>> Start Article

Olivia Giovetti: Before we start, do you all normally listen to Christmas music? Is that part of your seasonal thing?
Aksel Tollåli: I do, but I also sing in a choir, so Christmas music just happens from October onwards and it’s that very moody Scandinavian stuff about how your soul is inherently sinful and you’re gonna die soon.
Jeffrey Arlo Brown: So you’re kind of the typical audience for this album.
AT: Exactly.
Kevin Ng: I do not listen to Christmas music, actually. I think it’s a holdover from too many years in youth orchestra, where you always had to do that awful Christmas concert where you play “Sleigh Ride” at the end. Since then, I’ve just loathed Christmas music—apart from Mariah Carey, which I will blast very regularly out loud at work starting from late July.
JB: I’m Jewish, but I have been to a Mariah Carey Christmas concert live in Berlin. So I can get into it. There’s a Christmas CD that my aunt and uncle play at their house every Christmas Eve that always feels cosy and nice. I don’t put it on at home, but there are occasions where it feels right.
KN: I do also listen to “Christmas in Vienna” whenever I’m sad.

JB: Thoughts on the cover?
KN: “Aging uncle who thinks very highly of his appearance.”
AT: I just love how clearly it plays into this middle-aged, female, mitteleuropan opera-goer thing, which he’s been flirting with for all of his career but is now just sort of fully going for it. Which, to be honest, I’m here for.
JB: There’s a demographic of “People who Are Attractive to Your Aunt,” and I feel like he’s really going after that market.
KN: But two albums ago, he did that Mahler, where he recorded both parts, no? Which is a completely different clientele altogether.
AT: Except the Mahler was seven albums ago now.
KN: Is it? My God, I have not been keeping up.
AT: There is a lot of “Attractive Older Man Who Your Aunt Fancies” in between.
KN: Ooh! You can tell he’s singing in English because he’s overdoing every R so aggressively.
AT: I can’t wait for his Peter Grimes.
OG: I have so many questions about the diction in this. He’s sung in English before, and I don’t think I’ve heard him do this much over-correcting.
AT: I get it if you’re doing Mariah Carey, right? But when you’re doing Christmas carols, you can just stick to your standard BBC English, and that’s how everyone does it.
JB: When you were listening to this, did you feel like you were getting into a cozy Christmas mood?

>> End Article
>> Start Raw data

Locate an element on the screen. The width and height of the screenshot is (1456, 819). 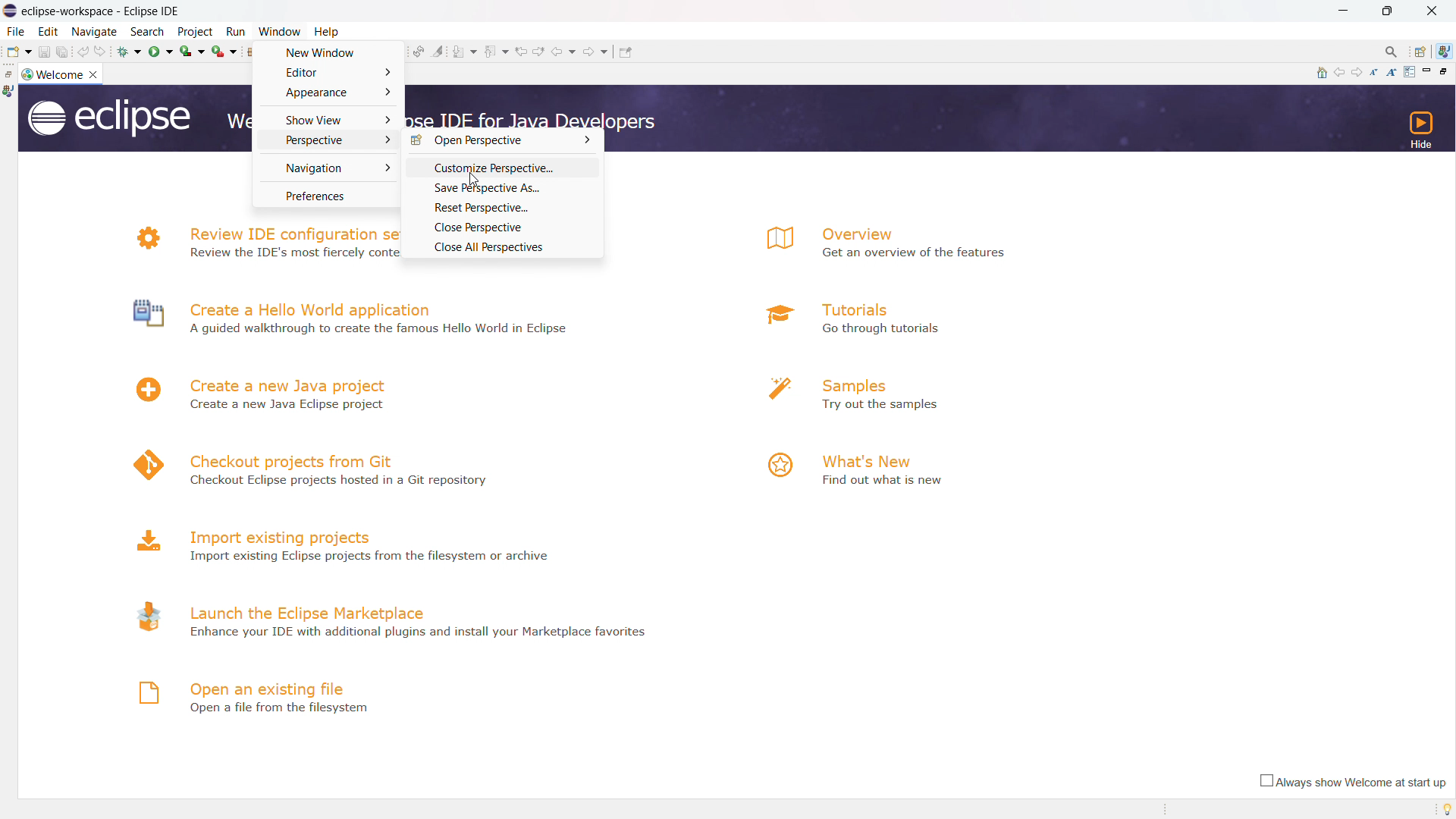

>> End Raw data

Aim 1 :: Name every person who speaks in the Christmas album discussion, giving each full name as it appears there.
Aim 2 :: Write the next part of the Christmas album discussion, picking up after its final question.
The lines have no connection to the Christmas album discussion.

Task result 1 :: Olivia Giovetti, Aksel Tollåli, Jeffrey Arlo Brown, Kevin Ng

Task result 2 ::
KN: You know when you’re at a work holiday party and they try slightly too hard by just putting everything merry in your face? “Assaulted” is the wrong word, but it was aggressive.
JB: Like the over-alcoholized boss wanting to get to know you?
OG: Your weird, slightly drunk uncle at holiday dinner.
JB: Okay, so is it just me or is there something tense going on in this album? One of the reasons I find it hard to imagine this as cosy Christmas music with a fire going is that he sounds like he’s singing Strauss. There’s a tension, a wide vibrato.
KN: It’s a very wide, very fast vibrato. I think it was particularly apparent in the Mariah Carey track where he literally sounded like someone had a gun to his head and he was being forced to sing it. But yes, there are hints of that elsewhere as well. Foreshadowing, one could say.
AT: Yeah, it almost kind of works in the more straightforwardly classical stuff. But then it just goes horribly wrong in a lot of places.
OG: But isn’t that the thing with so much Christmas music? Many of the settings as we know them were set by composers like Mendelssohn or Gounod, so there is that operatic element.
JB: Right, sure, but to me, the album cover screams “Starbucks CD.”
OG: That’s what the cover is! It looks like a Starbucks holiday cup.
JB: Right, so you expect to hear music that you can play in a Starbucks, which would never be what we’re hearing now.
OG: Well, not with that attitude, it wouldn’t.
JB: You need something kind of jazzy, downbeat jazzy that’s just funky enough.
KN: Like Renée’s Christmas album. That sort of thing with vaguely relaxing, slightly jazzed-up, slightly offbeat Christmas music.
AT: And quite unsettling if you actually listen.
AT: Another highlight for me, just because I speak it and know what it’s supposed to sound like, is the Swedish carol that he just randomly threw in there. The vowels are all over the place. They sound extremely German, which is strange to listen to.
KN: I’m still traumatized by the year I did of Danish at university. I could read perfectly fine, I just couldn’t pronounce it.
AT: No one can, it’s fine. But Danish Christmas carols are very good—would recommend. Lots of torment. There’s a lot of them that sort of end with wanting to French Christ.
JB: Well on a scale of one to 10 on this one, how would you rate Kaufmann’s vibe of wanting to French Christ?
AT: Oh, zero. But this one is Swedish and sort of too nice. It’s just about candles.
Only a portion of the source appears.